___ Source records ___
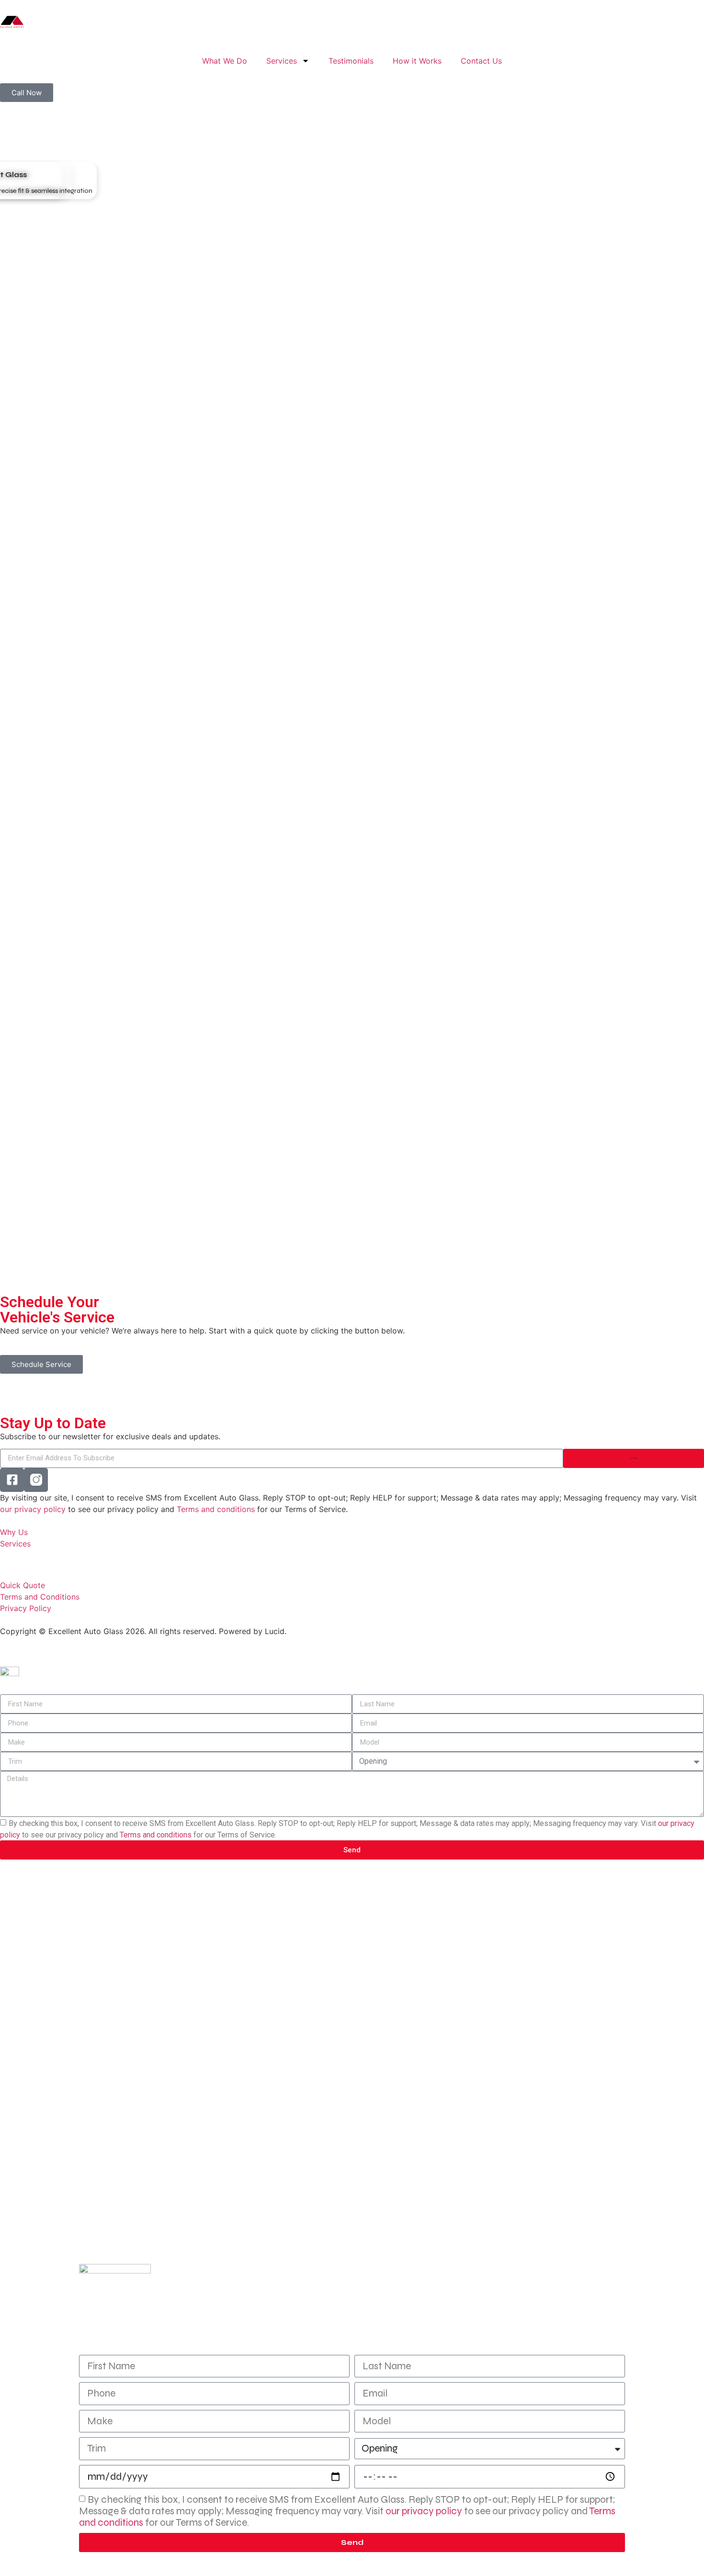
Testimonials (351, 61)
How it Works (417, 61)
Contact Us (481, 61)
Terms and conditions (216, 1509)
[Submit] (633, 1458)
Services (281, 61)
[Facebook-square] (12, 1480)
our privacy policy (33, 1509)
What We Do (224, 61)
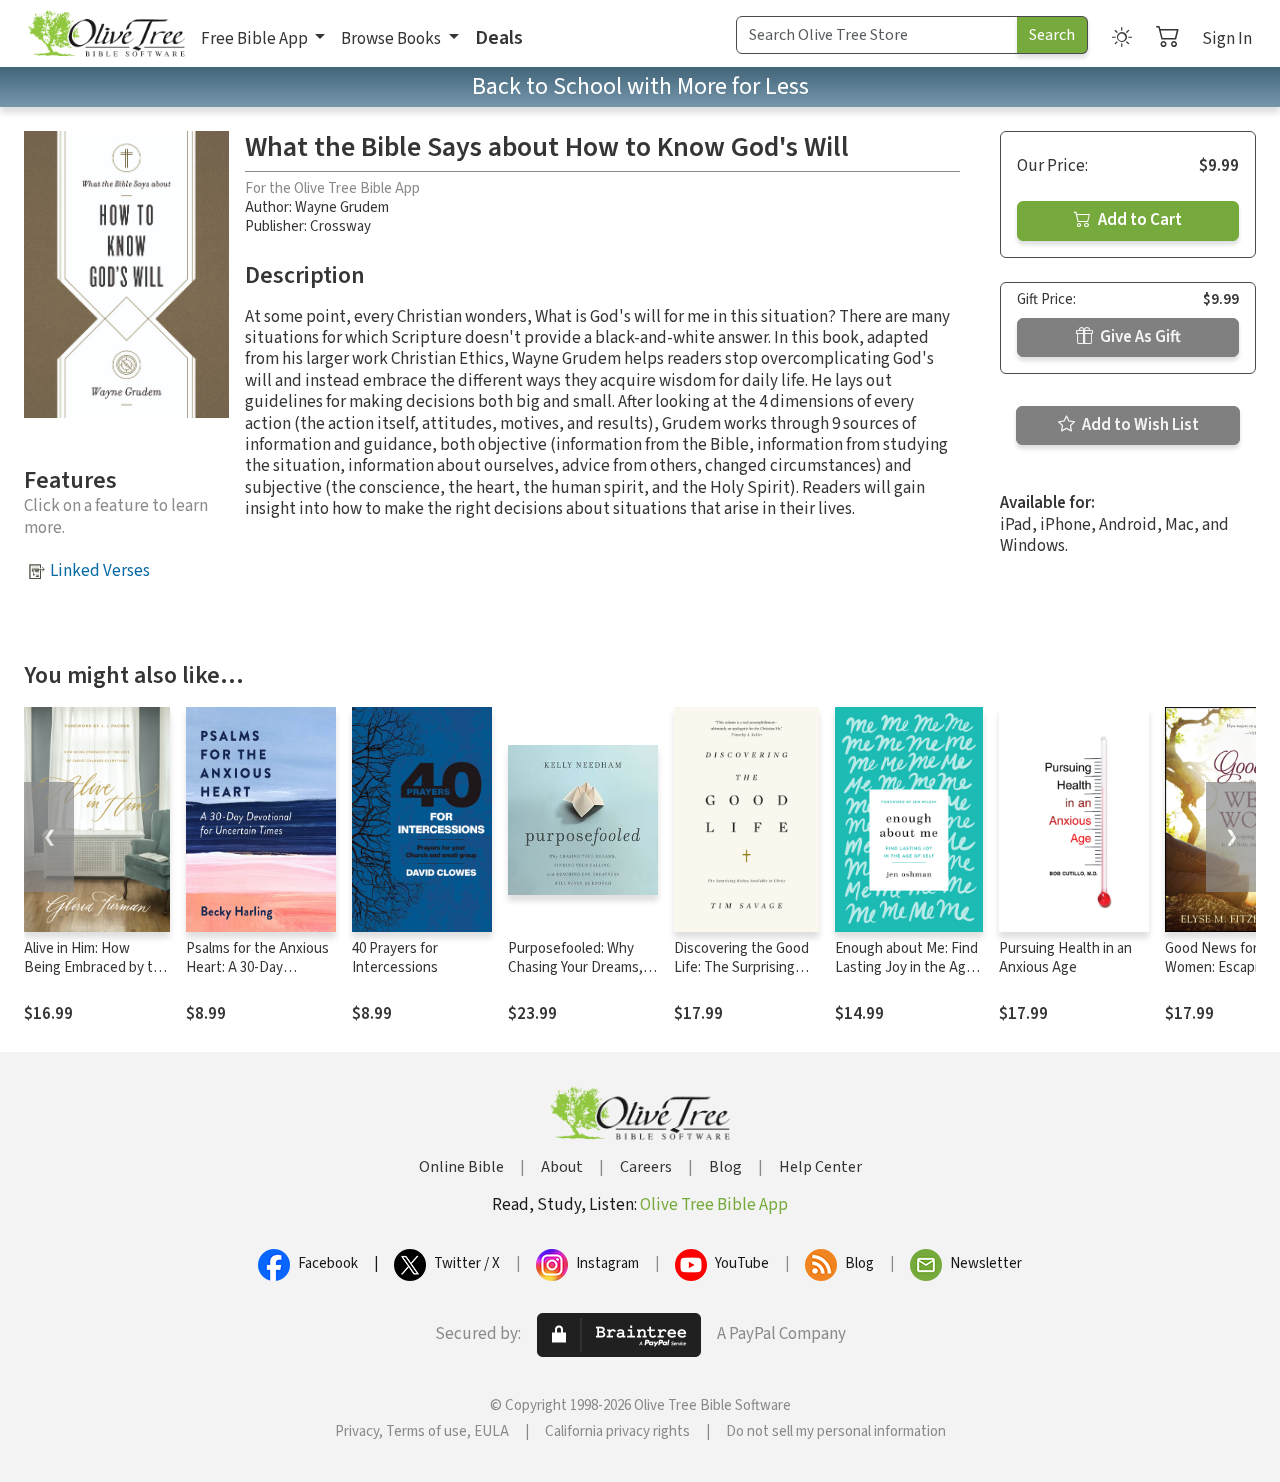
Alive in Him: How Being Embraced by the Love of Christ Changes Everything (96, 977)
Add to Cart (1138, 220)
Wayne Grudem (342, 207)
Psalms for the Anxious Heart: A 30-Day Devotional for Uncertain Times (257, 977)
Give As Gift (1139, 337)
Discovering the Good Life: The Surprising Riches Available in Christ (741, 977)
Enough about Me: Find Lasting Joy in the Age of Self (906, 967)
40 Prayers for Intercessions (395, 958)
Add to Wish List (1139, 425)
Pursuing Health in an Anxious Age (1065, 958)
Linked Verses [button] (100, 571)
___
§ **About this exercise**:
Write out exactly the opening lines of the data, stopping after the line that holds "Give As Gift (1139, 337)". Exclude pictures.

§ **Your solution**:
Testimonials (351, 61)
How it Works (417, 61)
Contact Us (481, 61)
Terms and conditions (216, 1509)
[Submit] (633, 1458)
Services (281, 61)
[Facebook-square] (12, 1480)
our privacy policy (33, 1509)
What We Do (224, 61)
Alive in Him: How Being Embraced by the Love of Christ Changes Everything (96, 977)
Add to Cart (1138, 220)
Wayne Grudem (342, 207)
Psalms for the Anxious Heart: A 30-Day Devotional for Uncertain Times (257, 977)
Give As Gift (1139, 337)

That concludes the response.